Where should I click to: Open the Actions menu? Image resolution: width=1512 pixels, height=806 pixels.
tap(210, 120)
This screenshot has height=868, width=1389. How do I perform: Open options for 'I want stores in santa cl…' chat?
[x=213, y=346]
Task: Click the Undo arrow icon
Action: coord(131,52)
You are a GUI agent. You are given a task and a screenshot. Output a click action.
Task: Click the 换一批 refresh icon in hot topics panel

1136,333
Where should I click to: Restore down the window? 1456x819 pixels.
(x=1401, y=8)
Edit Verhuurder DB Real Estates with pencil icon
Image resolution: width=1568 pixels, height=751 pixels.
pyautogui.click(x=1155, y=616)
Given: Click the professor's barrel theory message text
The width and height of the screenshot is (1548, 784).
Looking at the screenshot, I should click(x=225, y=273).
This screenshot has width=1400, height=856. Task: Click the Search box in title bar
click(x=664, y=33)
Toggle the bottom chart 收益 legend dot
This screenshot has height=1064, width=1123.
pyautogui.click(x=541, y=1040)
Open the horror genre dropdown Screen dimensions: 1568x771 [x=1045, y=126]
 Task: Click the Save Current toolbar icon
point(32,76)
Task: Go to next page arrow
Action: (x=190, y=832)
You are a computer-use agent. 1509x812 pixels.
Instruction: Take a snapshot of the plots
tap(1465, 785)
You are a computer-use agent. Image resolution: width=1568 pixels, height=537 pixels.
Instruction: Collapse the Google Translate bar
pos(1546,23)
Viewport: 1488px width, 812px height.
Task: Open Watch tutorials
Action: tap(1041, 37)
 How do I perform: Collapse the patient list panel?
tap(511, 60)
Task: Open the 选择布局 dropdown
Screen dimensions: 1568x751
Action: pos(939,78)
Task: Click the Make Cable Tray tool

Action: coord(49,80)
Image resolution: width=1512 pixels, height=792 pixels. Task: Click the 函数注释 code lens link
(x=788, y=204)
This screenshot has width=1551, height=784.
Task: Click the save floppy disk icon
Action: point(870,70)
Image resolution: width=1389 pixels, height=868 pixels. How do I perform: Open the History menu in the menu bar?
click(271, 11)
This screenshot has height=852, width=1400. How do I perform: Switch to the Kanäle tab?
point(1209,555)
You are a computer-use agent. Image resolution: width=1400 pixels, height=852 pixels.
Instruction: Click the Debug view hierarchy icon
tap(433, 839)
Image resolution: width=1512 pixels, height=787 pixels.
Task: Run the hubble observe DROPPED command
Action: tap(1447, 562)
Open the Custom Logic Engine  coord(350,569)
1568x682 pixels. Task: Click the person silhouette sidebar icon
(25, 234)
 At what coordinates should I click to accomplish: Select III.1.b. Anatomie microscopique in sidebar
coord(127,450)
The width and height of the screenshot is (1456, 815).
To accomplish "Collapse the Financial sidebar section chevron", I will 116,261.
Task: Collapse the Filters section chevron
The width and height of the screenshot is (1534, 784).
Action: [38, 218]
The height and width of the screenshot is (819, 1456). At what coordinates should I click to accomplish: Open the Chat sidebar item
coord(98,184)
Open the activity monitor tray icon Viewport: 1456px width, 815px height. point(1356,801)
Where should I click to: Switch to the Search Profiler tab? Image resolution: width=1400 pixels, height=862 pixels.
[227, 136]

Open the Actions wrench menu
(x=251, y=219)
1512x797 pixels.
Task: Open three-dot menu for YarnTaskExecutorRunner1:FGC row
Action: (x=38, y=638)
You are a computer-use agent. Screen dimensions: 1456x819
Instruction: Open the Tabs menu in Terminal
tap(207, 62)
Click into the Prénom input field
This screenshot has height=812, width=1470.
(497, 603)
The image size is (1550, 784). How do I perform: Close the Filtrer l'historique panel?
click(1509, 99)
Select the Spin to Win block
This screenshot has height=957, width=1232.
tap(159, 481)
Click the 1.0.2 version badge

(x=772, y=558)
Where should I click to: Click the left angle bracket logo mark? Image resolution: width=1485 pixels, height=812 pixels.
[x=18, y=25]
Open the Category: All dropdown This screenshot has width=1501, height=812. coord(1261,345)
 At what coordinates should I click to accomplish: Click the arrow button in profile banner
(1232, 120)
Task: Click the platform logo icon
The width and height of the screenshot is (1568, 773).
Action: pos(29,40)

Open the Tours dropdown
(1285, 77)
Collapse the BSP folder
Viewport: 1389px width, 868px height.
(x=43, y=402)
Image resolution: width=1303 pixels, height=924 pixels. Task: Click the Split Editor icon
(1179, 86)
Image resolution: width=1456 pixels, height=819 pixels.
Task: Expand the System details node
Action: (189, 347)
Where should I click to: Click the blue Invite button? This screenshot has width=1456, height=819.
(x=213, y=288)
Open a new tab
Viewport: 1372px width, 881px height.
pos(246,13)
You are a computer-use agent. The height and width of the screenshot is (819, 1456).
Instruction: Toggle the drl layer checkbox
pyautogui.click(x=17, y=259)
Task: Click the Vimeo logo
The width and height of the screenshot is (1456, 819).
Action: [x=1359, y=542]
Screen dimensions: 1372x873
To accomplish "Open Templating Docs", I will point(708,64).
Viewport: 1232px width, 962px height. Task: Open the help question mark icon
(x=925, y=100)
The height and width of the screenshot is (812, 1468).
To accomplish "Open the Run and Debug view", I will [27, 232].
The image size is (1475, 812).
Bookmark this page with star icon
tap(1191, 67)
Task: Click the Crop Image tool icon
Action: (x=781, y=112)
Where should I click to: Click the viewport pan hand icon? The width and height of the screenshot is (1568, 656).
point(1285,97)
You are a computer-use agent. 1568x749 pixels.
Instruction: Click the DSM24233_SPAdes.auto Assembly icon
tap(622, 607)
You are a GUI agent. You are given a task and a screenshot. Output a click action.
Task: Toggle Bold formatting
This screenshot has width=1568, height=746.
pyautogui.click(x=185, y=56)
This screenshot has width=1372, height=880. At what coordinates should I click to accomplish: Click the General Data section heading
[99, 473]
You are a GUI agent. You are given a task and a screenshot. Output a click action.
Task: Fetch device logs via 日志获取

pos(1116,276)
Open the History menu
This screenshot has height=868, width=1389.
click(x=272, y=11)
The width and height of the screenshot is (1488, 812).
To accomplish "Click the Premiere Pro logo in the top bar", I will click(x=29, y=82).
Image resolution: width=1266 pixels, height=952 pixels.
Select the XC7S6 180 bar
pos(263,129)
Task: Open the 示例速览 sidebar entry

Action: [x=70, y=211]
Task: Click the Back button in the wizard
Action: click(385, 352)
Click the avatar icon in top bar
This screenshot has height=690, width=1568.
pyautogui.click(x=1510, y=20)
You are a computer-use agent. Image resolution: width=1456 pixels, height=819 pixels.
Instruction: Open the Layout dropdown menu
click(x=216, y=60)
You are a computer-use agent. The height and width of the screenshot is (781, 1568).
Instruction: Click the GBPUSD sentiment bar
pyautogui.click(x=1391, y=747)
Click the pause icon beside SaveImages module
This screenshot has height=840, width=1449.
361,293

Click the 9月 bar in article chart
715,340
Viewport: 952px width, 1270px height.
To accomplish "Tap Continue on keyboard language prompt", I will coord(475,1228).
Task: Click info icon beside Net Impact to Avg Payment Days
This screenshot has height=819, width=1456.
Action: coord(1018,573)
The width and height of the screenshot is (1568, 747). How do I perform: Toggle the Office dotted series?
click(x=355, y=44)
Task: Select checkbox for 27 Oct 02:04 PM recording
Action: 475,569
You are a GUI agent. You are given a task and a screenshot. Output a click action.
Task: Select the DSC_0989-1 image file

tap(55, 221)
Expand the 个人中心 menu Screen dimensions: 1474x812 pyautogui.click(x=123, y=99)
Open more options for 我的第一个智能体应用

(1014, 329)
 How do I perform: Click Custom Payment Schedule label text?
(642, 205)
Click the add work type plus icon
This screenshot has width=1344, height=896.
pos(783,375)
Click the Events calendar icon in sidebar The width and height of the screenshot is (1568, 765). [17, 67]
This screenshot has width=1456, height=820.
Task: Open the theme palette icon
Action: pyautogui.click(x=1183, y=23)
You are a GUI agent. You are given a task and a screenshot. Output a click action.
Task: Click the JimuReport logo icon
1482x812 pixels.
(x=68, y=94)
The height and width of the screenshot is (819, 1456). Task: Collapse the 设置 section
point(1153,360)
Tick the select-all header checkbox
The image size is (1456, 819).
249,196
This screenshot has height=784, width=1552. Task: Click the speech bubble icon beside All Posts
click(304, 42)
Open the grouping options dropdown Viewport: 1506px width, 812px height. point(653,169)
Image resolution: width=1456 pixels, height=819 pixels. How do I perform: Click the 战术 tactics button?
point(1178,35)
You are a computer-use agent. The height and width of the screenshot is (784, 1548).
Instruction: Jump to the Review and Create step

+ + + +

- [WHAT TO DO]
Could you work out how many lines in the material contain the word "will"? Reply with the number only.

- [RESULT FOR THIS EXERCISE]
5